§ **WHAT THE TASK ASKS**:
Every line below needs to be returned exactly as written.

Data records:
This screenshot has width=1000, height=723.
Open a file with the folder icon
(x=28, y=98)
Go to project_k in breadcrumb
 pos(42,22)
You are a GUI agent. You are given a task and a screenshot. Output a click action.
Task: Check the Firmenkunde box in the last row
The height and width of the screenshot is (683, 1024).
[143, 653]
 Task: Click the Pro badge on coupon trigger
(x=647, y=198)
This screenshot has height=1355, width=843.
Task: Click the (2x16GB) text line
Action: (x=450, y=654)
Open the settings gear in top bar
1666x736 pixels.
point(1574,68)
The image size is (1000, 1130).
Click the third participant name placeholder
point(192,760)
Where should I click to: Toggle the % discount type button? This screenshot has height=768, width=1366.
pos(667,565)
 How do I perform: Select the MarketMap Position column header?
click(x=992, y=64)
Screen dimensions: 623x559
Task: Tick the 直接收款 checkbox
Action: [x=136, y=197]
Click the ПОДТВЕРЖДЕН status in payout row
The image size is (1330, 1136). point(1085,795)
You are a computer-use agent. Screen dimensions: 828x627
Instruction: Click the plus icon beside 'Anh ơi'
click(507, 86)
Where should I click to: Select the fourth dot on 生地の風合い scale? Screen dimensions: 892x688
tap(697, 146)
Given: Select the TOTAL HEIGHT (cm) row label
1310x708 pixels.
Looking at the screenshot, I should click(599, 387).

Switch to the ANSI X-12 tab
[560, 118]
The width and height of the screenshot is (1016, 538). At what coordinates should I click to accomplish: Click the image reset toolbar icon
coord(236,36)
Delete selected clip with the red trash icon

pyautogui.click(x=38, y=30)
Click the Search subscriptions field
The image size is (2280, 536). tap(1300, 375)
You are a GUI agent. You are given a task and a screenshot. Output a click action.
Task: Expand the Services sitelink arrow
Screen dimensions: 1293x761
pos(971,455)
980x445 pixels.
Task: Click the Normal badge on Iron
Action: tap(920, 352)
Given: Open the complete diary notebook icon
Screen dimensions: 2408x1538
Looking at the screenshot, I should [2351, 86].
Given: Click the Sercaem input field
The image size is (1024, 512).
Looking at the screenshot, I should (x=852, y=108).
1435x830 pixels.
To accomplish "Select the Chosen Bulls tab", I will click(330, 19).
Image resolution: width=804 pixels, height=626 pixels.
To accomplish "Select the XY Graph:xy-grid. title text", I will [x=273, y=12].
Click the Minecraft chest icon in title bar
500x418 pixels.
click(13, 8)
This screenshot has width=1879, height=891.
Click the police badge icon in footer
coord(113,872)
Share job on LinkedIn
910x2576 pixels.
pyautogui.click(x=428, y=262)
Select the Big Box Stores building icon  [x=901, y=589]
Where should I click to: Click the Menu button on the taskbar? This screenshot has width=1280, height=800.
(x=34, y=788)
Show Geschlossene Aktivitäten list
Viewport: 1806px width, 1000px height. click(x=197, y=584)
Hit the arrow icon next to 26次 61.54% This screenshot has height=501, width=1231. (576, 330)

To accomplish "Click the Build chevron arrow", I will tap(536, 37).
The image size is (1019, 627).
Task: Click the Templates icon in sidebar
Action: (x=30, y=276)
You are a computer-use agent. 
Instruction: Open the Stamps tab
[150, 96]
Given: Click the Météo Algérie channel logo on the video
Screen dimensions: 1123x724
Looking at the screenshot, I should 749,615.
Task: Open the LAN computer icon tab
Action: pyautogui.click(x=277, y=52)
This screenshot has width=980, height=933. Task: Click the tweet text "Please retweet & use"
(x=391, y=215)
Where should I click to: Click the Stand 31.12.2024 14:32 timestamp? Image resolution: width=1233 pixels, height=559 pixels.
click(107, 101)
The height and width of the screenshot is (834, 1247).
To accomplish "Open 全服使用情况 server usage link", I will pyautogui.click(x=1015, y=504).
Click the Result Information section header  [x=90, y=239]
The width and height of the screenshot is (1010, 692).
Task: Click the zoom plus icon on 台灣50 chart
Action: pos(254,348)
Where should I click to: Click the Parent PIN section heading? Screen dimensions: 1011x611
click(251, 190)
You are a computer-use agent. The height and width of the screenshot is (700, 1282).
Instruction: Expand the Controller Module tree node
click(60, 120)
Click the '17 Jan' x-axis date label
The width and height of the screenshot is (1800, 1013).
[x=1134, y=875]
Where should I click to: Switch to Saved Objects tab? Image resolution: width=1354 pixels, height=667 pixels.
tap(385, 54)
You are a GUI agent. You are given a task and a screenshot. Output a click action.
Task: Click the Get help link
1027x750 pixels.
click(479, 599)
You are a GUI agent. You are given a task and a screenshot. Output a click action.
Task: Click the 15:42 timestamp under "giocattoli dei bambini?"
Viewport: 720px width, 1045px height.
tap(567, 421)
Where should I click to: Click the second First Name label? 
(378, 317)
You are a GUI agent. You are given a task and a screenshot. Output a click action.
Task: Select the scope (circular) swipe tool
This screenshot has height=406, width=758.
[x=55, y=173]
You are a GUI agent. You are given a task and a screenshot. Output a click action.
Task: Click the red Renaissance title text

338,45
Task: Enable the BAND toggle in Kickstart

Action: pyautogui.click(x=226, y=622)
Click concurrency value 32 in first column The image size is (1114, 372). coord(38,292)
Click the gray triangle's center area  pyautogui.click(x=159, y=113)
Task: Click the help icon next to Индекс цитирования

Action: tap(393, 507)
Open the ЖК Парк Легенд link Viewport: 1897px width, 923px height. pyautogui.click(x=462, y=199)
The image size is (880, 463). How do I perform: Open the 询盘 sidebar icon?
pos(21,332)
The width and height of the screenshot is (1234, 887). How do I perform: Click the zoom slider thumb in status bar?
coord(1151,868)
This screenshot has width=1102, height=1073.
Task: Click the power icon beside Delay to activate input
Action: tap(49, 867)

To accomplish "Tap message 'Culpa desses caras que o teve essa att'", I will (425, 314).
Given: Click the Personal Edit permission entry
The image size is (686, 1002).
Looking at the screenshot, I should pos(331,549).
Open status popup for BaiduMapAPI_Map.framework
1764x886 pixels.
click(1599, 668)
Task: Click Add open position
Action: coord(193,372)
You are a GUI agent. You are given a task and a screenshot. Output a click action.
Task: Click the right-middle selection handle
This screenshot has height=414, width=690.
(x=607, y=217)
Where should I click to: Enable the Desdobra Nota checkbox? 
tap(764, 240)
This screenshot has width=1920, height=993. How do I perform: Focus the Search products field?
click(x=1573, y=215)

§ **EXERCISE ANSWER**:
This screenshot has width=1000, height=723.
Open a file with the folder icon
(x=28, y=98)
Go to project_k in breadcrumb
 pos(42,22)
You are a GUI agent. You are given a task and a screenshot. Output a click action.
Task: Check the Firmenkunde box in the last row
The height and width of the screenshot is (683, 1024).
[143, 653]
 Task: Click the Pro badge on coupon trigger
(x=647, y=198)
This screenshot has height=1355, width=843.
Task: Click the (2x16GB) text line
Action: (x=450, y=654)
Open the settings gear in top bar
1666x736 pixels.
point(1574,68)
The image size is (1000, 1130).
Click the third participant name placeholder
point(192,760)
Where should I click to: Toggle the % discount type button? This screenshot has height=768, width=1366.
pos(667,565)
 How do I perform: Select the MarketMap Position column header?
click(x=992, y=64)
Screen dimensions: 623x559
Task: Tick the 直接收款 checkbox
Action: [x=136, y=197]
Click the ПОДТВЕРЖДЕН status in payout row
The image size is (1330, 1136). point(1085,795)
You are a computer-use agent. Screen dimensions: 828x627
Instruction: Click the plus icon beside 'Anh ơi'
click(507, 86)
Where should I click to: Select the fourth dot on 生地の風合い scale? Screen dimensions: 892x688
tap(697, 146)
Given: Select the TOTAL HEIGHT (cm) row label
1310x708 pixels.
Looking at the screenshot, I should click(599, 387).

Switch to the ANSI X-12 tab
[560, 118]
The width and height of the screenshot is (1016, 538). At what coordinates should I click to accomplish: Click the image reset toolbar icon
coord(236,36)
Delete selected clip with the red trash icon

pyautogui.click(x=38, y=30)
Click the Search subscriptions field
The image size is (2280, 536). tap(1300, 375)
You are a GUI agent. You are given a task and a screenshot. Output a click action.
Task: Expand the Services sitelink arrow
Screen dimensions: 1293x761
pos(971,455)
980x445 pixels.
Task: Click the Normal badge on Iron
Action: tap(920, 352)
Given: Open the complete diary notebook icon
Screen dimensions: 2408x1538
Looking at the screenshot, I should [2351, 86].
Given: Click the Sercaem input field
The image size is (1024, 512).
Looking at the screenshot, I should (x=852, y=108).
1435x830 pixels.
To accomplish "Select the Chosen Bulls tab", I will click(330, 19).
Image resolution: width=804 pixels, height=626 pixels.
To accomplish "Select the XY Graph:xy-grid. title text", I will [x=273, y=12].
Click the Minecraft chest icon in title bar
500x418 pixels.
click(13, 8)
This screenshot has width=1879, height=891.
Click the police badge icon in footer
coord(113,872)
Share job on LinkedIn
910x2576 pixels.
pyautogui.click(x=428, y=262)
Select the Big Box Stores building icon  [x=901, y=589]
Where should I click to: Click the Menu button on the taskbar? This screenshot has width=1280, height=800.
(x=34, y=788)
Show Geschlossene Aktivitäten list
Viewport: 1806px width, 1000px height. click(x=197, y=584)
Hit the arrow icon next to 26次 61.54% This screenshot has height=501, width=1231. (576, 330)

To accomplish "Click the Build chevron arrow", I will tap(536, 37).
The image size is (1019, 627).
Task: Click the Templates icon in sidebar
Action: (x=30, y=276)
You are a computer-use agent. 
Instruction: Open the Stamps tab
[150, 96]
Given: Click the Météo Algérie channel logo on the video
Screen dimensions: 1123x724
Looking at the screenshot, I should 749,615.
Task: Open the LAN computer icon tab
Action: pyautogui.click(x=277, y=52)
This screenshot has width=980, height=933. Task: Click the tweet text "Please retweet & use"
(x=391, y=215)
Where should I click to: Click the Stand 31.12.2024 14:32 timestamp? Image resolution: width=1233 pixels, height=559 pixels.
click(107, 101)
The height and width of the screenshot is (834, 1247).
To accomplish "Open 全服使用情况 server usage link", I will pyautogui.click(x=1015, y=504).
Click the Result Information section header  [x=90, y=239]
The width and height of the screenshot is (1010, 692).
Task: Click the zoom plus icon on 台灣50 chart
Action: pos(254,348)
Where should I click to: Click the Parent PIN section heading? Screen dimensions: 1011x611
click(251, 190)
You are a computer-use agent. The height and width of the screenshot is (700, 1282).
Instruction: Expand the Controller Module tree node
click(60, 120)
Click the '17 Jan' x-axis date label
The width and height of the screenshot is (1800, 1013).
[x=1134, y=875]
Where should I click to: Switch to Saved Objects tab? Image resolution: width=1354 pixels, height=667 pixels.
tap(385, 54)
You are a GUI agent. You are given a task and a screenshot. Output a click action.
Task: Click the Get help link
1027x750 pixels.
click(479, 599)
You are a GUI agent. You are given a task and a screenshot. Output a click action.
Task: Click the 15:42 timestamp under "giocattoli dei bambini?"
Viewport: 720px width, 1045px height.
tap(567, 421)
Where should I click to: Click the second First Name label? 
(378, 317)
You are a GUI agent. You are given a task and a screenshot. Output a click action.
Task: Select the scope (circular) swipe tool
This screenshot has height=406, width=758.
[x=55, y=173]
You are a GUI agent. You are given a task and a screenshot. Output a click action.
Task: Click the red Renaissance title text

338,45
Task: Enable the BAND toggle in Kickstart

Action: pyautogui.click(x=226, y=622)
Click concurrency value 32 in first column The image size is (1114, 372). coord(38,292)
Click the gray triangle's center area  pyautogui.click(x=159, y=113)
Task: Click the help icon next to Индекс цитирования

Action: tap(393, 507)
Open the ЖК Парк Легенд link Viewport: 1897px width, 923px height. pyautogui.click(x=462, y=199)
The image size is (880, 463). How do I perform: Open the 询盘 sidebar icon?
pos(21,332)
The width and height of the screenshot is (1234, 887). How do I perform: Click the zoom slider thumb in status bar?
coord(1151,868)
This screenshot has width=1102, height=1073.
Task: Click the power icon beside Delay to activate input
Action: tap(49, 867)

To accomplish "Tap message 'Culpa desses caras que o teve essa att'", I will (425, 314).
Given: Click the Personal Edit permission entry
The image size is (686, 1002).
Looking at the screenshot, I should pos(331,549).
Open status popup for BaiduMapAPI_Map.framework
1764x886 pixels.
click(1599, 668)
Task: Click Add open position
Action: coord(193,372)
You are a GUI agent. You are given a task and a screenshot. Output a click action.
Task: Click the right-middle selection handle
This screenshot has height=414, width=690.
(x=607, y=217)
Where should I click to: Enable the Desdobra Nota checkbox? 
tap(764, 240)
This screenshot has width=1920, height=993. How do I perform: Focus the Search products field?
click(x=1573, y=215)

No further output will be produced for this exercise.